======== Excerpted records

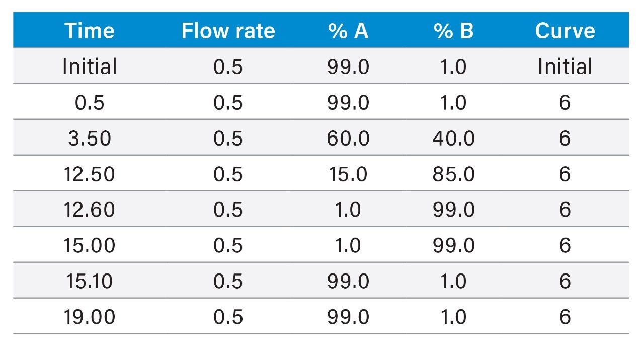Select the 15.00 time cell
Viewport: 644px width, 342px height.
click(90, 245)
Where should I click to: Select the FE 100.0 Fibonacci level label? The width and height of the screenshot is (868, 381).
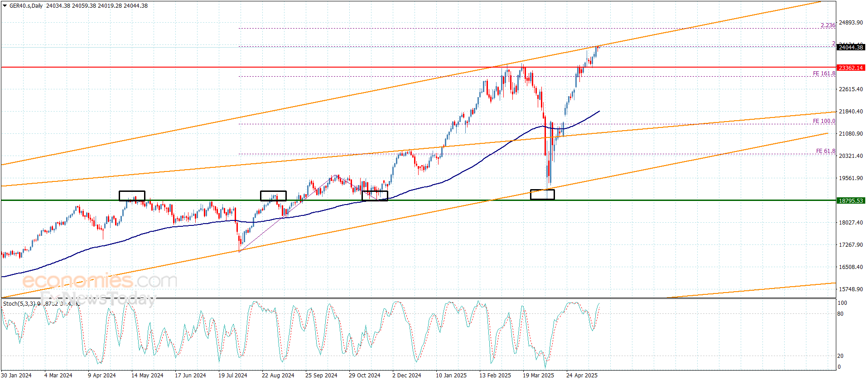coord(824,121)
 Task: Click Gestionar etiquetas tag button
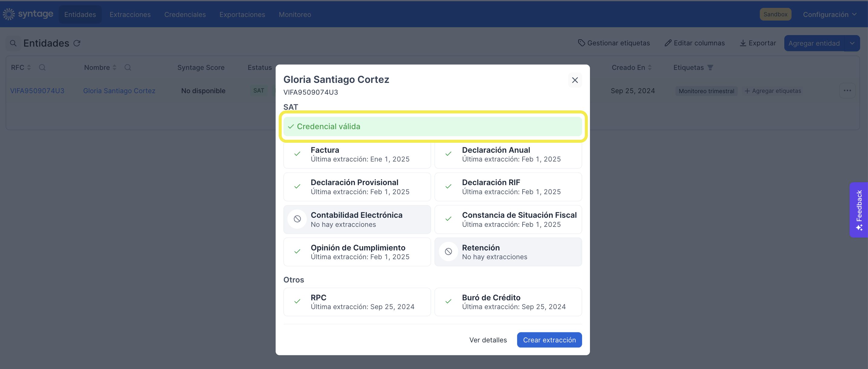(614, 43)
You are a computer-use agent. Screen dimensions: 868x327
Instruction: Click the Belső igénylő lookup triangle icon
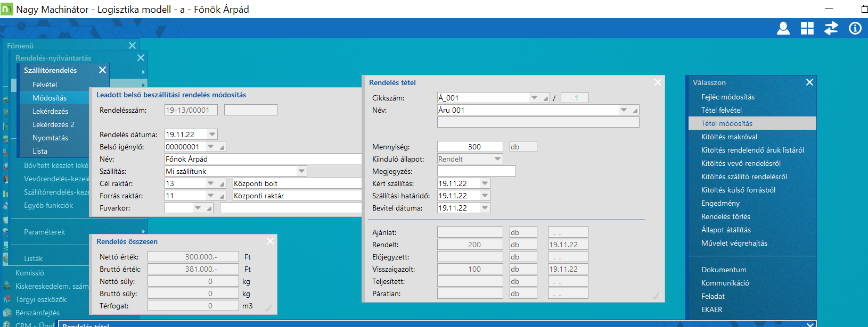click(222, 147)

================
======== Excerpted records

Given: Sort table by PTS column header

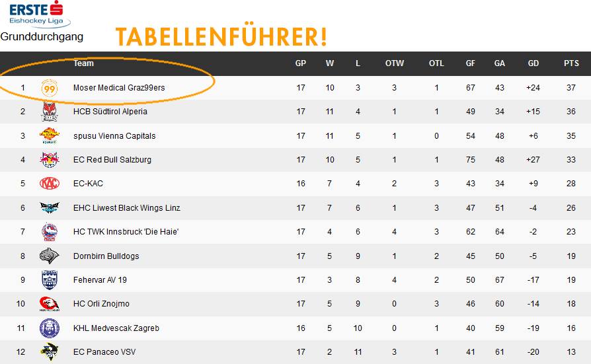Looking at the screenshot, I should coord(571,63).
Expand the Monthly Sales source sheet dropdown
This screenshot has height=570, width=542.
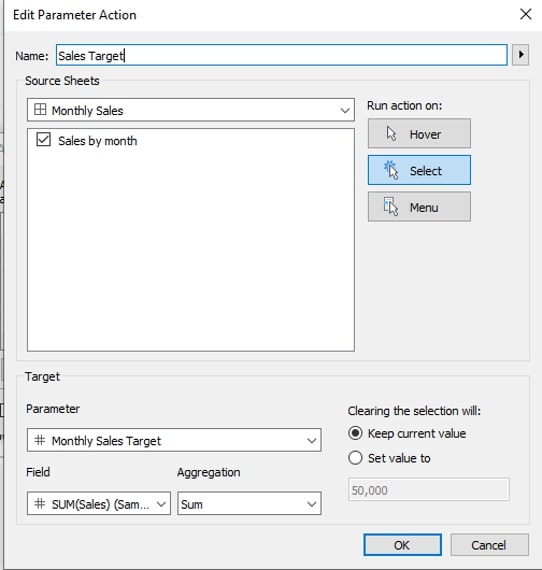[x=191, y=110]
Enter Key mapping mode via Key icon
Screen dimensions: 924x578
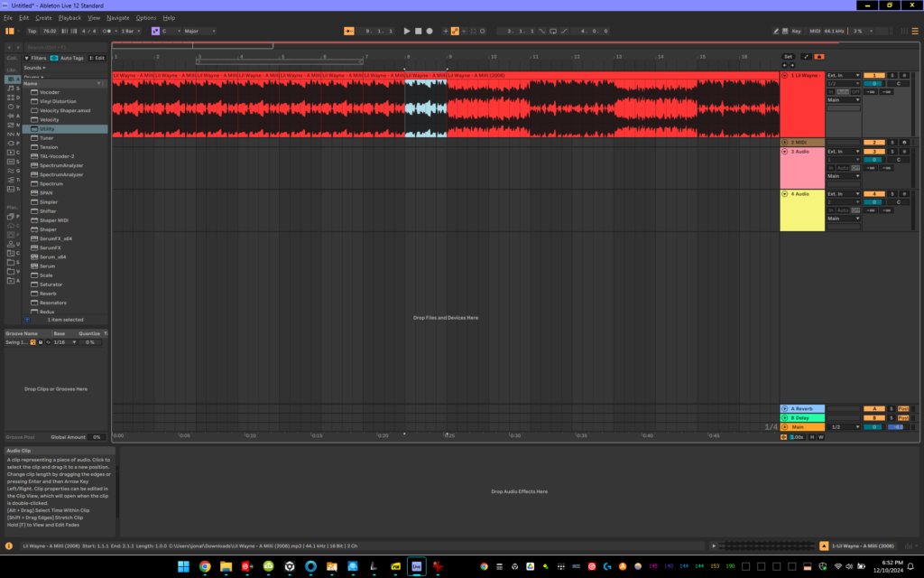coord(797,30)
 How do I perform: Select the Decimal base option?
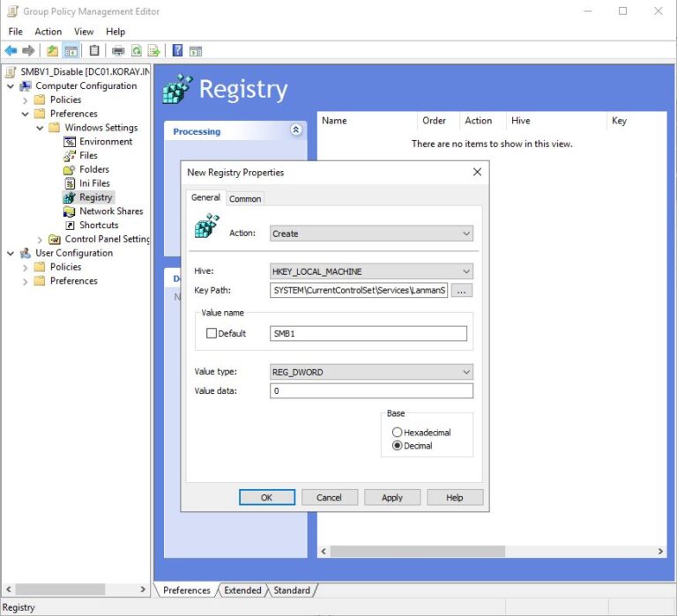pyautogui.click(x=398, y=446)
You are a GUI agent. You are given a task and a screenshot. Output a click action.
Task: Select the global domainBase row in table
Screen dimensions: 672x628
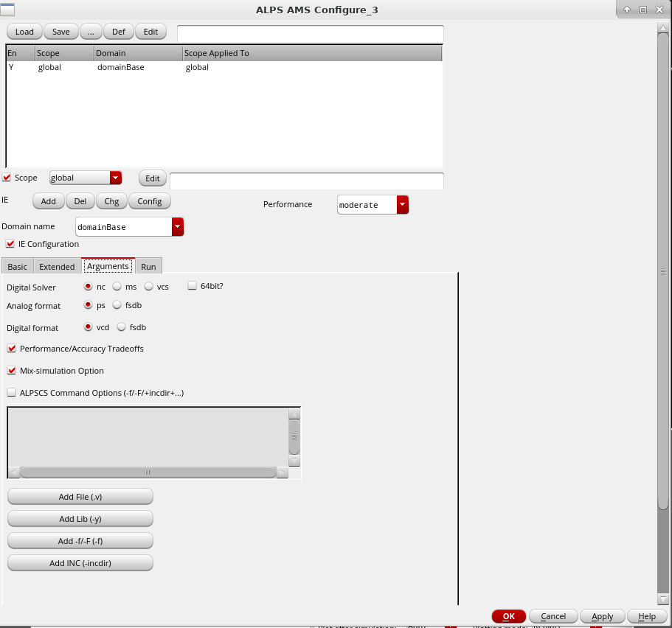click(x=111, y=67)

================
======== Excerpted records

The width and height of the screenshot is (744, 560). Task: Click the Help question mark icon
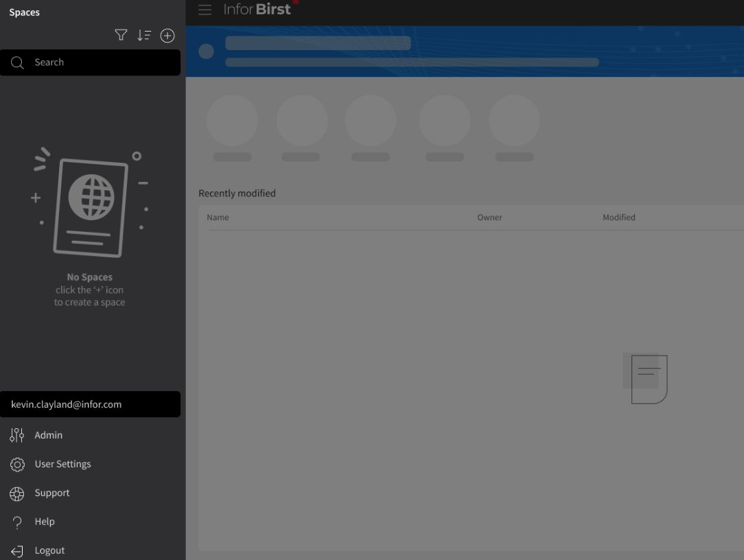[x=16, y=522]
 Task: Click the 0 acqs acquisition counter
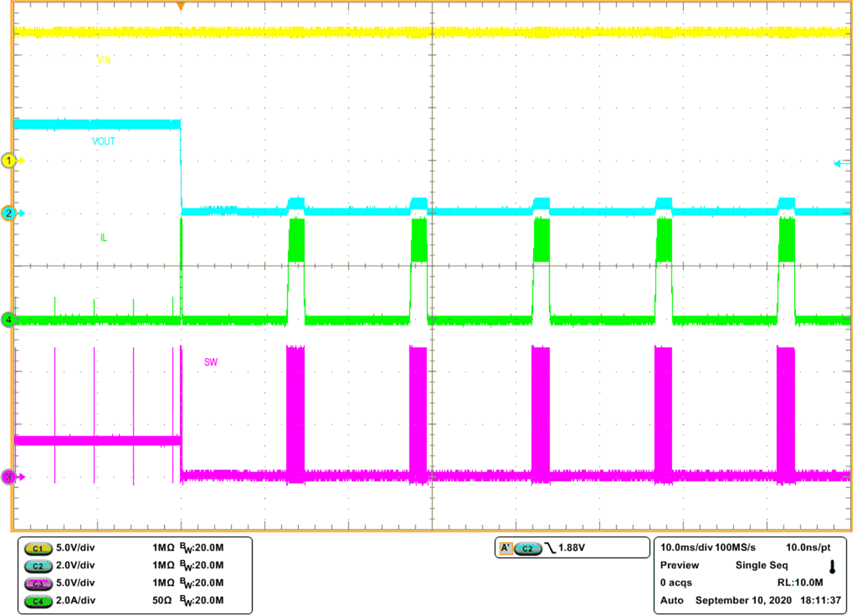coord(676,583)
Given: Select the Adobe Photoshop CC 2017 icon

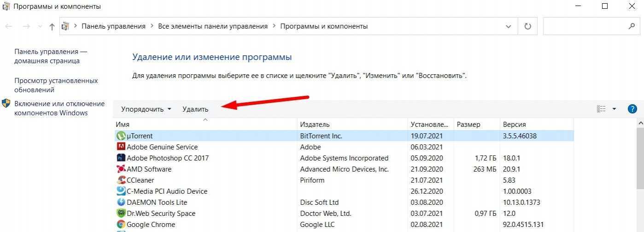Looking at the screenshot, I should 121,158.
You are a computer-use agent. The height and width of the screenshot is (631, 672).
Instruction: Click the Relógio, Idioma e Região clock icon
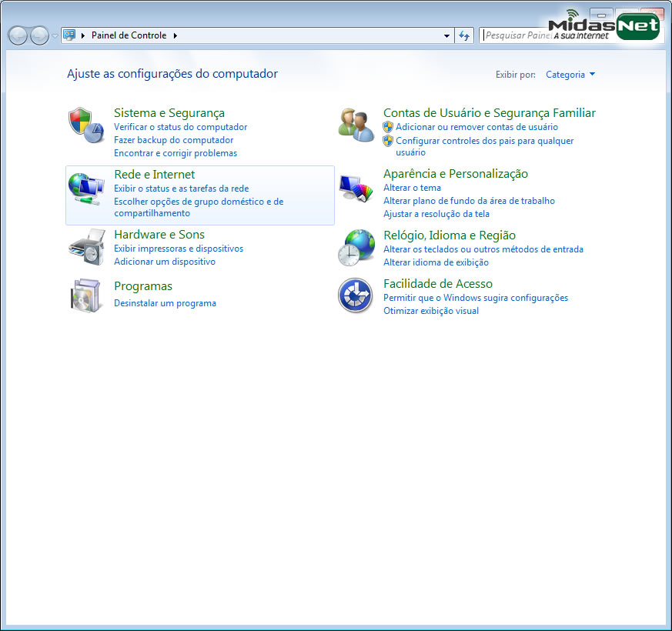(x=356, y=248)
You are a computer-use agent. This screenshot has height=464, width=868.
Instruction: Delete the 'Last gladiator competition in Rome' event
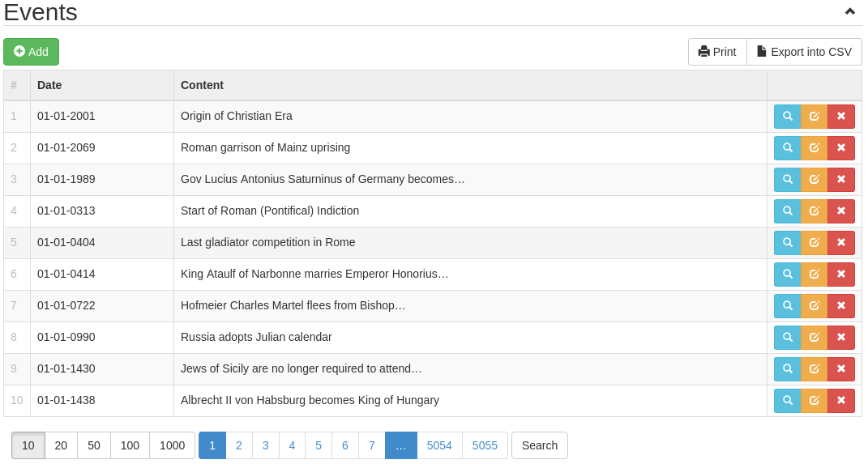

================

Directions
Above are some records. Count the lines among them with the word "computer", and answer with the number only.

Expected output
3